この世ははかない

小学生の時に、紙飛行機を作って飛ばす遊びが流行ったことがありました。と言っても、学校中でということではなく、同じクラスの男子の中でということでした。

誰の紙飛行機が一番安定して、遠くまで飛んでいくかを競っていたと思います。紙飛行機といっても、折り方は色々あってどの折り方が一番有利かはやってみなければわかりません。

あるとき奇跡的に、真っ直ぐに、しかもほぼ水平に飛んでくれる飛行機を折れたことがあったのです。それはもう、素晴らしいの一言。

自分は有頂天に鼻高々で飛ばしていたのですが、その飛行機がたまたま誰かの足元に着地したと思ったら、その人に踏まれてしまったのです。

一瞬にして飛行機はぺちゃんこになってしまい、恐れていた通り、そのあと元の形に戻して飛ばしてみても、もう以前のような理想的な飛び方はしなくなってしまったのです。

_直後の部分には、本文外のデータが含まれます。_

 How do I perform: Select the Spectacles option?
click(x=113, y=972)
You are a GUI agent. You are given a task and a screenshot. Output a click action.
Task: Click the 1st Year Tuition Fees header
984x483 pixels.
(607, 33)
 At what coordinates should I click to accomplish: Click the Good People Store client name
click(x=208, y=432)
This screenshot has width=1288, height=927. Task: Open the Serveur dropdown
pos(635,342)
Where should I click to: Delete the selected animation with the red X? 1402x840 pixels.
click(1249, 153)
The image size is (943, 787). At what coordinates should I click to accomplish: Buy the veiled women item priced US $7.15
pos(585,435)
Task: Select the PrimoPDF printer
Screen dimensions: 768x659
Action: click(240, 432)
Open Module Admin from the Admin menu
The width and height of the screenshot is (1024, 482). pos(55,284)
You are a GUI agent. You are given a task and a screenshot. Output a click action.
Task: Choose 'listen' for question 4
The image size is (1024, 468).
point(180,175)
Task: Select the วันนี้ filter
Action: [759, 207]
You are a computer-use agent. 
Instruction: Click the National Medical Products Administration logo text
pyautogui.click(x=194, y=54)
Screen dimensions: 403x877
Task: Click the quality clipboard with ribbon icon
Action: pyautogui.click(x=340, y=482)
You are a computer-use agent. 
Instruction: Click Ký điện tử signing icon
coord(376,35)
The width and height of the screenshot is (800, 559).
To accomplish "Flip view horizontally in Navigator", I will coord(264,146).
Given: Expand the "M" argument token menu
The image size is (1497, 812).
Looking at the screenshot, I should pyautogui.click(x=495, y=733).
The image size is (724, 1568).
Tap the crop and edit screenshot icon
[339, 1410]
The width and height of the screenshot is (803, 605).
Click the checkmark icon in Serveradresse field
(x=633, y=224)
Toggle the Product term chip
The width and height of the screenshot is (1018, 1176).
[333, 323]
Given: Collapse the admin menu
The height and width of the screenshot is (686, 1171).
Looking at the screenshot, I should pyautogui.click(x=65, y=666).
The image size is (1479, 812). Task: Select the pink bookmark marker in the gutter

その悔しさといったらありませんでした。故意に踏みつけられたわけでもないので、誰にもその鬱憤をぶつけることもできずに。

そのあと、何度も同じ折り方で紙飛行機を作ったのですが、やはり同じような飛び方をする飛行機を作ることはできませんでした。

その時悟ったのです。この世にあるあらゆるものは、本当にはかないと。いつまでも続いていくものはひとつもないんだなと。

その頃、執着という言葉はきっと知らなかったと思うのですが、何かに心を縛られるのは問題だなあと。すぐに気持ちを切り替えるということを少し覚えたのです。

どんなに大切なものでも、あっという間に消えていってしまうんだなと。それがこの世の掟何だなと妙に納得したのです。

何かに囚われてしまうと、せっかくの人生を存分に楽しめなくなってしまうというのも、どこかで分かっていたように思いますね。